EXERCISE DETAILS
Produce a verbatim copy of the following records, leaving out all pictures.

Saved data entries
—————

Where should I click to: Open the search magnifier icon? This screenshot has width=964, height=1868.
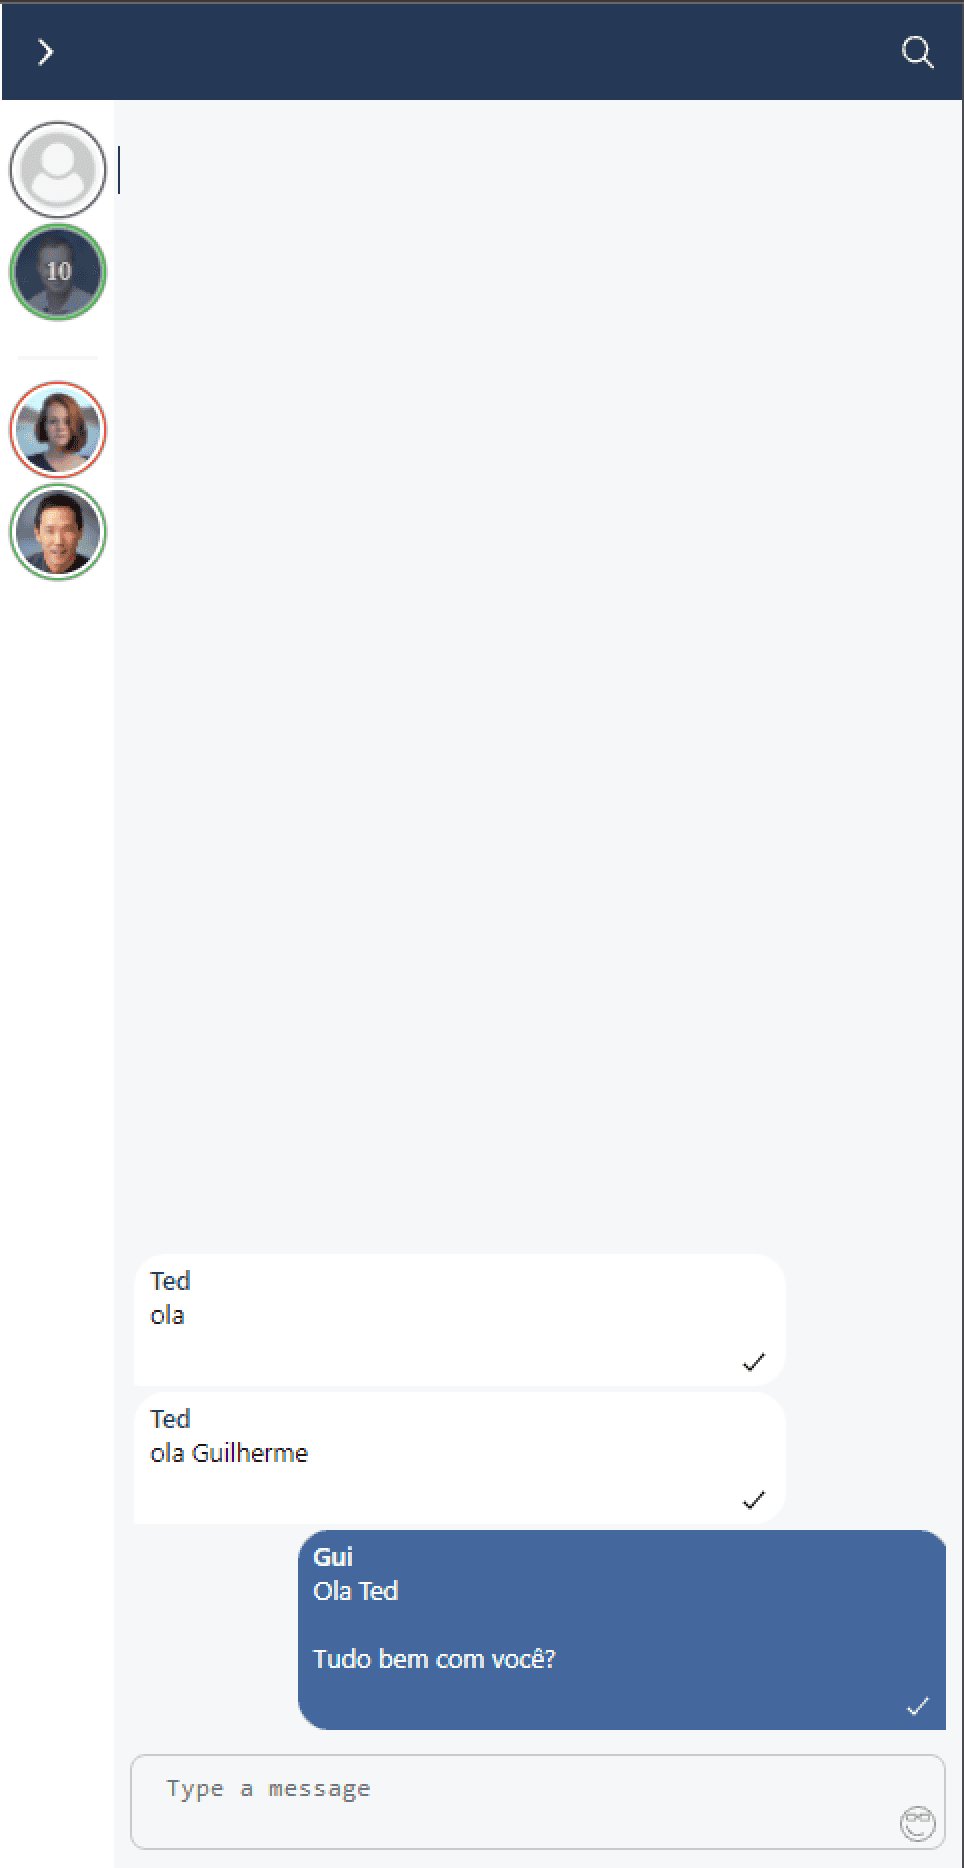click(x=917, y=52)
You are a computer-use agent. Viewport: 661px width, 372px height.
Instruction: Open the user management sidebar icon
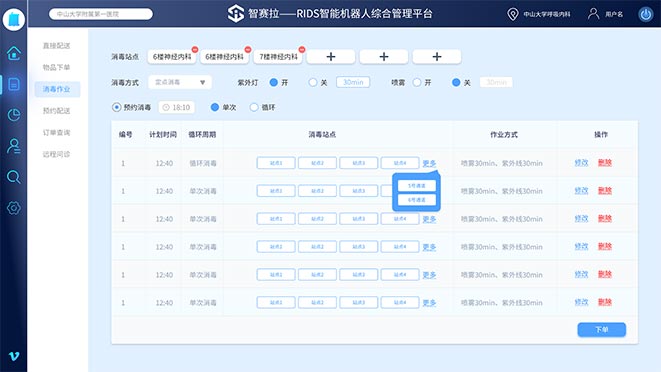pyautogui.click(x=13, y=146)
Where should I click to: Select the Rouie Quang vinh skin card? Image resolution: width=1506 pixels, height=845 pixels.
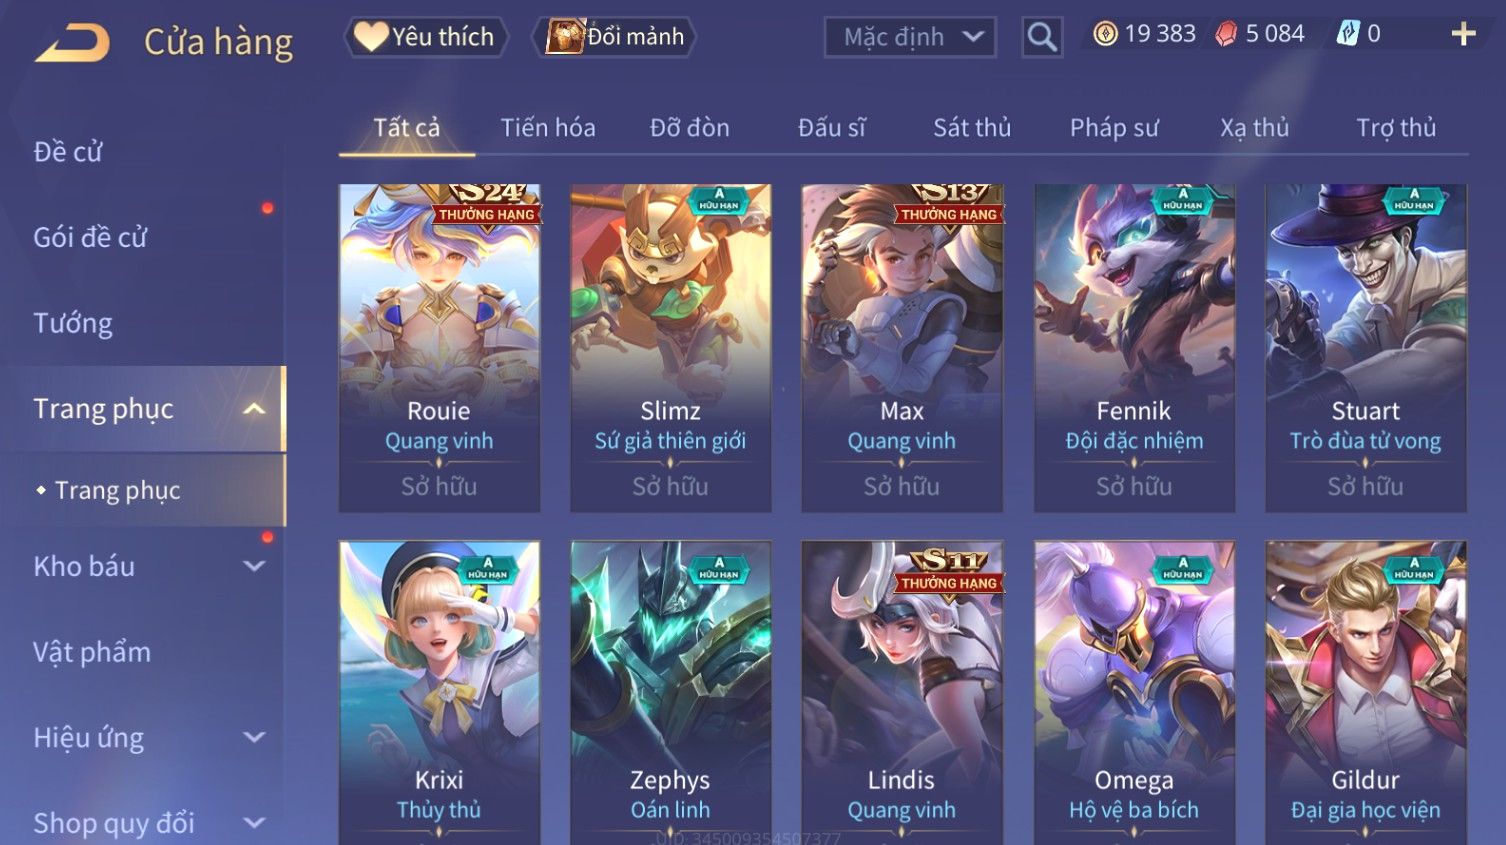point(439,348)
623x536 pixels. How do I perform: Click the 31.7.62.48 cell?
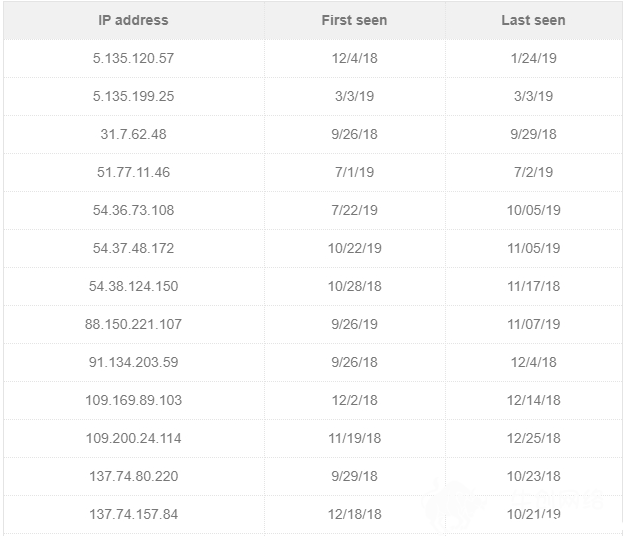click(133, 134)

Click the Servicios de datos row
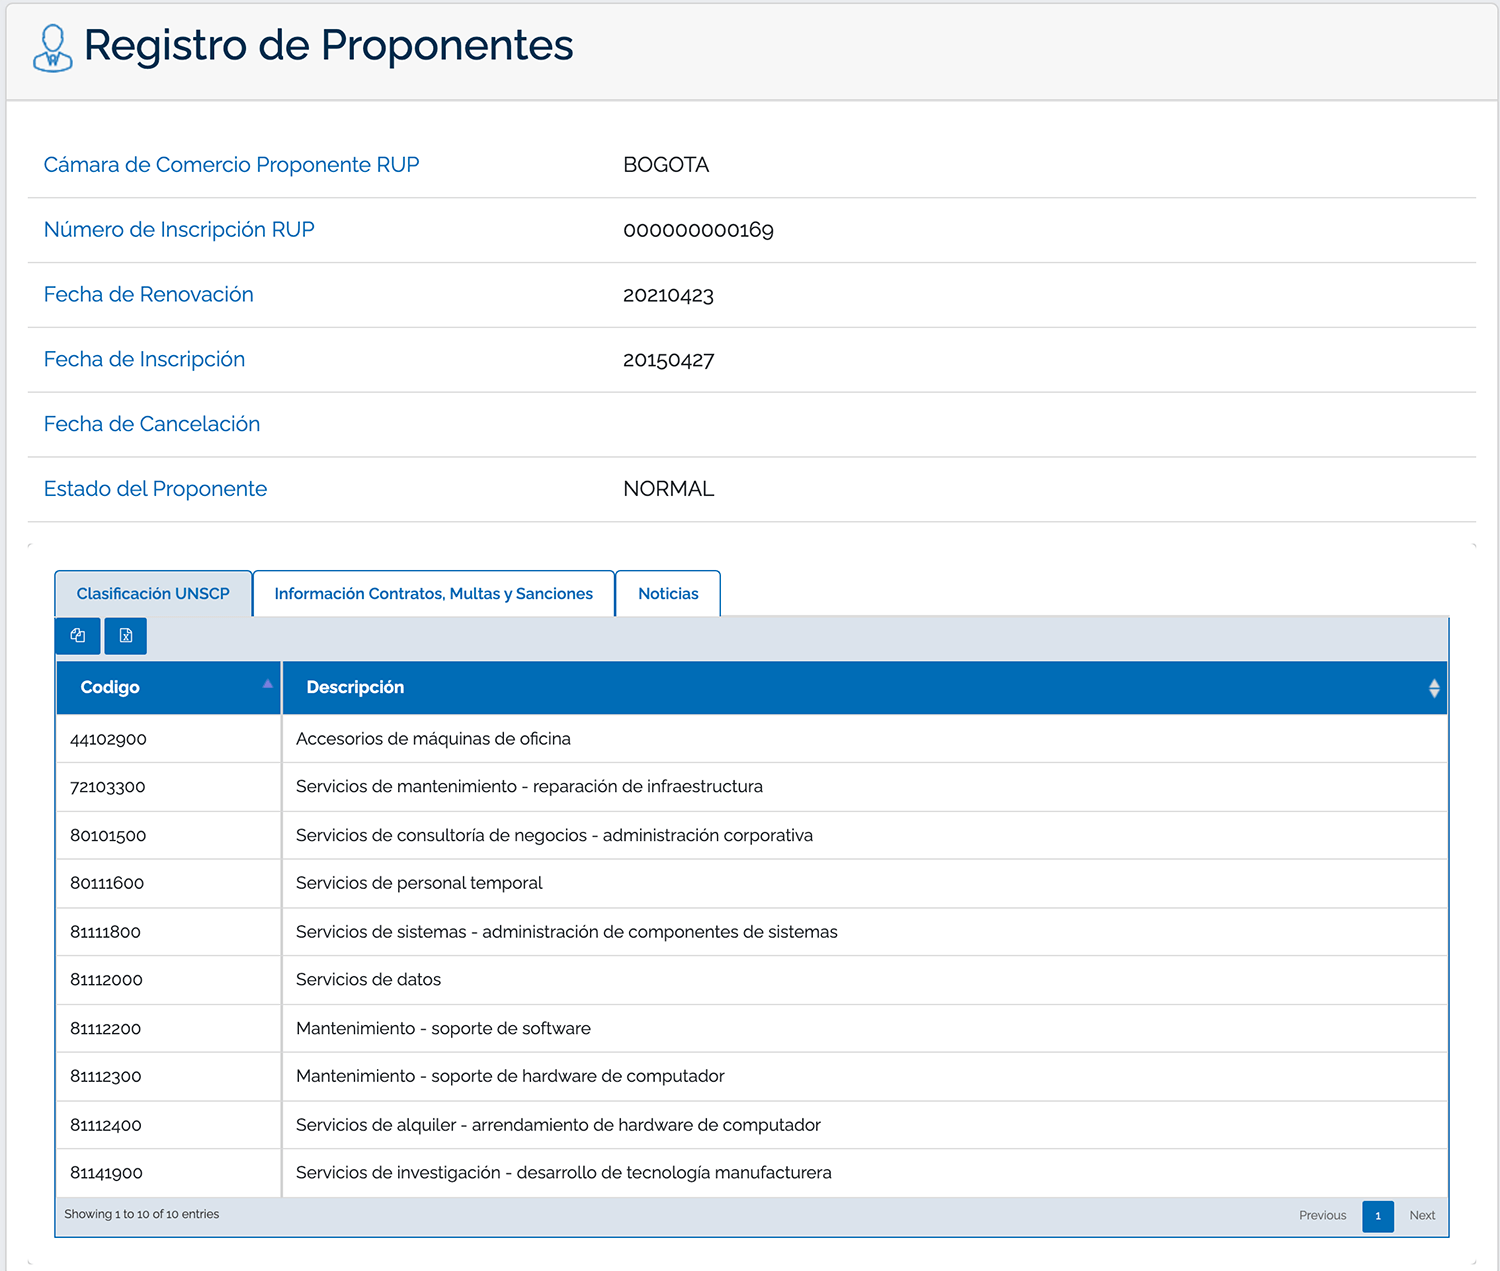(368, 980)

—————

RESULT OF THIS EXERCISE
Where should I click to: Open the search magnifier icon? This screenshot has width=964, height=1868.
click(x=917, y=52)
You are a computer-use agent. Viewport: 661px width, 372px height.
Instruction: Open the user management sidebar icon
pyautogui.click(x=13, y=146)
Where should I click to: Select the Rouie Quang vinh skin card? Image resolution: width=1506 pixels, height=845 pixels.
point(439,348)
623x536 pixels. How do I perform: Click the 31.7.62.48 cell?
click(133, 134)

Click the Servicios de datos row
(368, 980)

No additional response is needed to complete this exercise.